**Task requirements**
Nothing other than an exact copy of the records should be returned.

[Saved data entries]
_ _ _ _ _ _ _

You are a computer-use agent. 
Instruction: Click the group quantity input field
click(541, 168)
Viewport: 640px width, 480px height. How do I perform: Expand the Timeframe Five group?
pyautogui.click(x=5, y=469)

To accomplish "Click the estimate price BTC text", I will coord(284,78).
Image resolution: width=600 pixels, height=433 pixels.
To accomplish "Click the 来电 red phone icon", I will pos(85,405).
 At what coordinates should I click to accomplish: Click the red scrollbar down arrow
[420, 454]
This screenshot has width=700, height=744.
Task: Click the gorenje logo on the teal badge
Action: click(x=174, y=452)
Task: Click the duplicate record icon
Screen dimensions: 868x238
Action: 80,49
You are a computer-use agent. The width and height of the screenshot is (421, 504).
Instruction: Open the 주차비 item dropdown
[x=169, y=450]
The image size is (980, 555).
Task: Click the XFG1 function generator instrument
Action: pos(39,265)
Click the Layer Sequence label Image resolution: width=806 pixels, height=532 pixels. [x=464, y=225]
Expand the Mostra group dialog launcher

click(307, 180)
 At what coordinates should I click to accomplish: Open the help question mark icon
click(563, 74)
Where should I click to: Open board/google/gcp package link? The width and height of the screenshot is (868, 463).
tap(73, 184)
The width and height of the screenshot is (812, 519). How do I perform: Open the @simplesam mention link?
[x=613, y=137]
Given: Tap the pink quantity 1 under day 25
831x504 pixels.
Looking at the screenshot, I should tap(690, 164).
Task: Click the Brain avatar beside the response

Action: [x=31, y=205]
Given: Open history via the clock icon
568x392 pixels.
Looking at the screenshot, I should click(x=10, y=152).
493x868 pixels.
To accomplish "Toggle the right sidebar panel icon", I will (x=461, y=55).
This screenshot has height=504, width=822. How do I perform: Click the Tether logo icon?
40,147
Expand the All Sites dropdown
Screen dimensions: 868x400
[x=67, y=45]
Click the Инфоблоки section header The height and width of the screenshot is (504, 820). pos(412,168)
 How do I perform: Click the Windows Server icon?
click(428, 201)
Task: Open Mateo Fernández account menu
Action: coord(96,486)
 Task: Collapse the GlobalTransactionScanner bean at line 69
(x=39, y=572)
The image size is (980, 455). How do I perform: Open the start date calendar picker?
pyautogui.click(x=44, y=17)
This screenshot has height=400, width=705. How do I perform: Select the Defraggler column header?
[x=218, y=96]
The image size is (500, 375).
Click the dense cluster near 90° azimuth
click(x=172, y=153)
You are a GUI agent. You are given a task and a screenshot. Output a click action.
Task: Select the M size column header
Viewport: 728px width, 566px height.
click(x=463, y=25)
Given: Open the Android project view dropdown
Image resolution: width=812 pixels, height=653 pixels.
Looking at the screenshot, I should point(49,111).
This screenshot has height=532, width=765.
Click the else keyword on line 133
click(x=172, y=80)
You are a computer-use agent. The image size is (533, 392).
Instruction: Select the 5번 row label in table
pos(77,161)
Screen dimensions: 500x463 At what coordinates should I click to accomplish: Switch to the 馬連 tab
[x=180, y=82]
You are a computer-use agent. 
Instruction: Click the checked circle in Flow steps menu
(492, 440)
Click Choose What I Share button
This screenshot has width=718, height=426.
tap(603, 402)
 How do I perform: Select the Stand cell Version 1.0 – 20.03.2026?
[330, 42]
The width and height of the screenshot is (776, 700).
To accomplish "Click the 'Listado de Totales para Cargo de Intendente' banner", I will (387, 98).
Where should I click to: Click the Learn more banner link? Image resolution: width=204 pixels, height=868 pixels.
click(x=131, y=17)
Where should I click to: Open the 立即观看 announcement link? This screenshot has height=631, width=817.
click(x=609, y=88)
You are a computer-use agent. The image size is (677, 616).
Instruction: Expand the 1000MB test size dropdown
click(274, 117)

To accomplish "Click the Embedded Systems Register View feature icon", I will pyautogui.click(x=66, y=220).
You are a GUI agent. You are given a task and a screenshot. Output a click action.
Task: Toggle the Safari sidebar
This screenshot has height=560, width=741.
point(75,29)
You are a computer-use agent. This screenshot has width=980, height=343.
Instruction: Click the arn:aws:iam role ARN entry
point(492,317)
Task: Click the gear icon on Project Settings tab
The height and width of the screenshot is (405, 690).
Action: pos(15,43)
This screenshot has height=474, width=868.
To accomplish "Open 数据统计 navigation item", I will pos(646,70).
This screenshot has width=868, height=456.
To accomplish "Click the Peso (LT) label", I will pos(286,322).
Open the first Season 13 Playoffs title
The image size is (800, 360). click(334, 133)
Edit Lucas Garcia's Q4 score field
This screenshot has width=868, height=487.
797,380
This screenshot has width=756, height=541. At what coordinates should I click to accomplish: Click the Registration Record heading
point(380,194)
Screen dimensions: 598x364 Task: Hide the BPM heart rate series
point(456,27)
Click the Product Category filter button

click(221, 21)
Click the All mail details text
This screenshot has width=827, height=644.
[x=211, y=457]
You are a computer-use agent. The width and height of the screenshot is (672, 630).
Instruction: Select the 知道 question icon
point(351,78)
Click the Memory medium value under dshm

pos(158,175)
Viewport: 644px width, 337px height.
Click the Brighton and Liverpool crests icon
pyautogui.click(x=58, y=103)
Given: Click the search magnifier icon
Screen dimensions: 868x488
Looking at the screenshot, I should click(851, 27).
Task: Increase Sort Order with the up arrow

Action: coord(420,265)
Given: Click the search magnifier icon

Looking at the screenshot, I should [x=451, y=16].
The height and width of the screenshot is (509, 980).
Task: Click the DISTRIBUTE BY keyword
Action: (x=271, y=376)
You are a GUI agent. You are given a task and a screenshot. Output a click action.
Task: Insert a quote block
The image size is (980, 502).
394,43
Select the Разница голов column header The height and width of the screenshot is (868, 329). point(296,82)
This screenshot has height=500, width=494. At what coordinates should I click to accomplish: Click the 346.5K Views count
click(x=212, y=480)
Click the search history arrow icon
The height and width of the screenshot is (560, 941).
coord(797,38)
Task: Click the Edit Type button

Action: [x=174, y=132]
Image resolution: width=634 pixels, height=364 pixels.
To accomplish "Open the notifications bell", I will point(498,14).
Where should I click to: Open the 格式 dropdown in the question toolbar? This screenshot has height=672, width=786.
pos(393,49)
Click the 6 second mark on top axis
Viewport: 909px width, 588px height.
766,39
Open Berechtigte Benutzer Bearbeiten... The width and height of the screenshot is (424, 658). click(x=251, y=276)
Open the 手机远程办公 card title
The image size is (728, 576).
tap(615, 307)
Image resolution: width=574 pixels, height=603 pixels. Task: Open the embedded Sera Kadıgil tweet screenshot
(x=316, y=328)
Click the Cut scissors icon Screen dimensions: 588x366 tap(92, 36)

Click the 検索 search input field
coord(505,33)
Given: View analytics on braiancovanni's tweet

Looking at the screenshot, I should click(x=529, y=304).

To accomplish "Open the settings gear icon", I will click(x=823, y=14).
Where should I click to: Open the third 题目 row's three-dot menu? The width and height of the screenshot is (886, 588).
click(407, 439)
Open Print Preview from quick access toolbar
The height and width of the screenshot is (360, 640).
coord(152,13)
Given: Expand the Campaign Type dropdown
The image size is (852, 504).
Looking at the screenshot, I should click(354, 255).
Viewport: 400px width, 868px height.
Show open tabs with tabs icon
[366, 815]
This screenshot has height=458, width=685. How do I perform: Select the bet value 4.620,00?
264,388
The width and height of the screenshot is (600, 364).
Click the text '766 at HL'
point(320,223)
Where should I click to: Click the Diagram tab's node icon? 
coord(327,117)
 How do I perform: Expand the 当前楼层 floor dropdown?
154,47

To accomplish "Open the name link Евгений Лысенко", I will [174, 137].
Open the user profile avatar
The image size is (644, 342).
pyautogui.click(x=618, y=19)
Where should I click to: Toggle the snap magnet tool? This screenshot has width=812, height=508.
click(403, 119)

_ _ _ _ _ _ _

**Response box**
You are a computer-use agent. 
Instruction: Click the group quantity input field
click(541, 168)
Viewport: 640px width, 480px height. How do I perform: Expand the Timeframe Five group?
pyautogui.click(x=5, y=469)

To accomplish "Click the estimate price BTC text", I will coord(284,78).
Image resolution: width=600 pixels, height=433 pixels.
To accomplish "Click the 来电 red phone icon", I will pos(85,405).
 At what coordinates should I click to accomplish: Click the red scrollbar down arrow
[420, 454]
This screenshot has width=700, height=744.
Task: Click the gorenje logo on the teal badge
Action: click(x=174, y=452)
Task: Click the duplicate record icon
Screen dimensions: 868x238
Action: 80,49
You are a computer-use agent. The width and height of the screenshot is (421, 504).
Instruction: Open the 주차비 item dropdown
[x=169, y=450]
The image size is (980, 555).
Task: Click the XFG1 function generator instrument
Action: pos(39,265)
Click the Layer Sequence label Image resolution: width=806 pixels, height=532 pixels. [x=464, y=225]
Expand the Mostra group dialog launcher

click(307, 180)
 At what coordinates should I click to accomplish: Open the help question mark icon
click(563, 74)
Where should I click to: Open board/google/gcp package link? The width and height of the screenshot is (868, 463).
tap(73, 184)
The width and height of the screenshot is (812, 519). How do I perform: Open the @simplesam mention link?
[x=613, y=137]
Given: Tap the pink quantity 1 under day 25
831x504 pixels.
Looking at the screenshot, I should tap(690, 164).
Task: Click the Brain avatar beside the response

Action: [x=31, y=205]
Given: Open history via the clock icon
568x392 pixels.
Looking at the screenshot, I should click(x=10, y=152).
493x868 pixels.
To accomplish "Toggle the right sidebar panel icon", I will (x=461, y=55).
This screenshot has height=504, width=822. How do I perform: Click the Tether logo icon?
40,147
Expand the All Sites dropdown
Screen dimensions: 868x400
[x=67, y=45]
Click the Инфоблоки section header The height and width of the screenshot is (504, 820). pos(412,168)
 How do I perform: Click the Windows Server icon?
click(428, 201)
Task: Open Mateo Fernández account menu
Action: coord(96,486)
 Task: Collapse the GlobalTransactionScanner bean at line 69
(x=39, y=572)
The image size is (980, 455). How do I perform: Open the start date calendar picker?
pyautogui.click(x=44, y=17)
This screenshot has height=400, width=705. How do I perform: Select the Defraggler column header?
[x=218, y=96]
The image size is (500, 375).
Click the dense cluster near 90° azimuth
click(x=172, y=153)
You are a GUI agent. You are given a task and a screenshot. Output a click action.
Task: Select the M size column header
Viewport: 728px width, 566px height.
click(x=463, y=25)
Given: Open the Android project view dropdown
Image resolution: width=812 pixels, height=653 pixels.
Looking at the screenshot, I should point(49,111).
This screenshot has height=532, width=765.
Click the else keyword on line 133
click(x=172, y=80)
You are a computer-use agent. The image size is (533, 392).
Instruction: Select the 5번 row label in table
pos(77,161)
Screen dimensions: 500x463 At what coordinates should I click to accomplish: Switch to the 馬連 tab
[x=180, y=82]
You are a computer-use agent. 
Instruction: Click the checked circle in Flow steps menu
(492, 440)
Click Choose What I Share button
This screenshot has width=718, height=426.
tap(603, 402)
 How do I perform: Select the Stand cell Version 1.0 – 20.03.2026?
[330, 42]
The width and height of the screenshot is (776, 700).
To accomplish "Click the 'Listado de Totales para Cargo de Intendente' banner", I will (387, 98).
Where should I click to: Click the Learn more banner link? Image resolution: width=204 pixels, height=868 pixels.
click(x=131, y=17)
Where should I click to: Open the 立即观看 announcement link? This screenshot has height=631, width=817.
click(x=609, y=88)
You are a computer-use agent. The image size is (677, 616).
Instruction: Expand the 1000MB test size dropdown
click(274, 117)

To accomplish "Click the Embedded Systems Register View feature icon", I will pyautogui.click(x=66, y=220).
You are a GUI agent. You are given a task and a screenshot. Output a click action.
Task: Toggle the Safari sidebar
This screenshot has height=560, width=741.
point(75,29)
You are a computer-use agent. This screenshot has width=980, height=343.
Instruction: Click the arn:aws:iam role ARN entry
point(492,317)
Task: Click the gear icon on Project Settings tab
The height and width of the screenshot is (405, 690).
Action: pos(15,43)
This screenshot has height=474, width=868.
To accomplish "Open 数据统计 navigation item", I will pos(646,70).
This screenshot has width=868, height=456.
To accomplish "Click the Peso (LT) label", I will pos(286,322).
Open the first Season 13 Playoffs title
The image size is (800, 360). click(334, 133)
Edit Lucas Garcia's Q4 score field
This screenshot has width=868, height=487.
797,380
This screenshot has width=756, height=541. At what coordinates should I click to accomplish: Click the Registration Record heading
point(380,194)
Screen dimensions: 598x364 Task: Hide the BPM heart rate series
point(456,27)
Click the Product Category filter button

click(221, 21)
Click the All mail details text
This screenshot has width=827, height=644.
[x=211, y=457]
You are a computer-use agent. The width and height of the screenshot is (672, 630).
Instruction: Select the 知道 question icon
point(351,78)
Click the Memory medium value under dshm

pos(158,175)
Viewport: 644px width, 337px height.
Click the Brighton and Liverpool crests icon
pyautogui.click(x=58, y=103)
Given: Click the search magnifier icon
Screen dimensions: 868x488
Looking at the screenshot, I should click(851, 27).
Task: Increase Sort Order with the up arrow

Action: coord(420,265)
Given: Click the search magnifier icon

Looking at the screenshot, I should [x=451, y=16].
The height and width of the screenshot is (509, 980).
Task: Click the DISTRIBUTE BY keyword
Action: (x=271, y=376)
You are a GUI agent. You are given a task and a screenshot. Output a click action.
Task: Insert a quote block
The image size is (980, 502).
394,43
Select the Разница голов column header The height and width of the screenshot is (868, 329). point(296,82)
This screenshot has height=500, width=494. At what coordinates should I click to accomplish: Click the 346.5K Views count
click(x=212, y=480)
Click the search history arrow icon
The height and width of the screenshot is (560, 941).
coord(797,38)
Task: Click the Edit Type button

Action: [x=174, y=132]
Image resolution: width=634 pixels, height=364 pixels.
To accomplish "Open the notifications bell", I will point(498,14).
Where should I click to: Open the 格式 dropdown in the question toolbar? This screenshot has height=672, width=786.
pos(393,49)
Click the 6 second mark on top axis
Viewport: 909px width, 588px height.
766,39
Open Berechtigte Benutzer Bearbeiten... The width and height of the screenshot is (424, 658). click(x=251, y=276)
Open the 手机远程办公 card title
The image size is (728, 576).
tap(615, 307)
Image resolution: width=574 pixels, height=603 pixels. Task: Open the embedded Sera Kadıgil tweet screenshot
(x=316, y=328)
Click the Cut scissors icon Screen dimensions: 588x366 tap(92, 36)

Click the 検索 search input field
coord(505,33)
Given: View analytics on braiancovanni's tweet

Looking at the screenshot, I should click(x=529, y=304).

To accomplish "Open the settings gear icon", I will click(x=823, y=14).
Where should I click to: Open the third 题目 row's three-dot menu? The width and height of the screenshot is (886, 588).
click(407, 439)
Open Print Preview from quick access toolbar
The height and width of the screenshot is (360, 640).
coord(152,13)
Given: Expand the Campaign Type dropdown
The image size is (852, 504).
Looking at the screenshot, I should click(354, 255).
Viewport: 400px width, 868px height.
Show open tabs with tabs icon
[366, 815]
This screenshot has height=458, width=685. How do I perform: Select the bet value 4.620,00?
264,388
The width and height of the screenshot is (600, 364).
Click the text '766 at HL'
point(320,223)
Where should I click to: Click the Diagram tab's node icon? 
coord(327,117)
 How do I perform: Expand the 当前楼层 floor dropdown?
154,47

To accomplish "Open the name link Евгений Лысенко", I will [174, 137].
Open the user profile avatar
The image size is (644, 342).
pyautogui.click(x=618, y=19)
Where should I click to: Toggle the snap magnet tool? This screenshot has width=812, height=508.
click(403, 119)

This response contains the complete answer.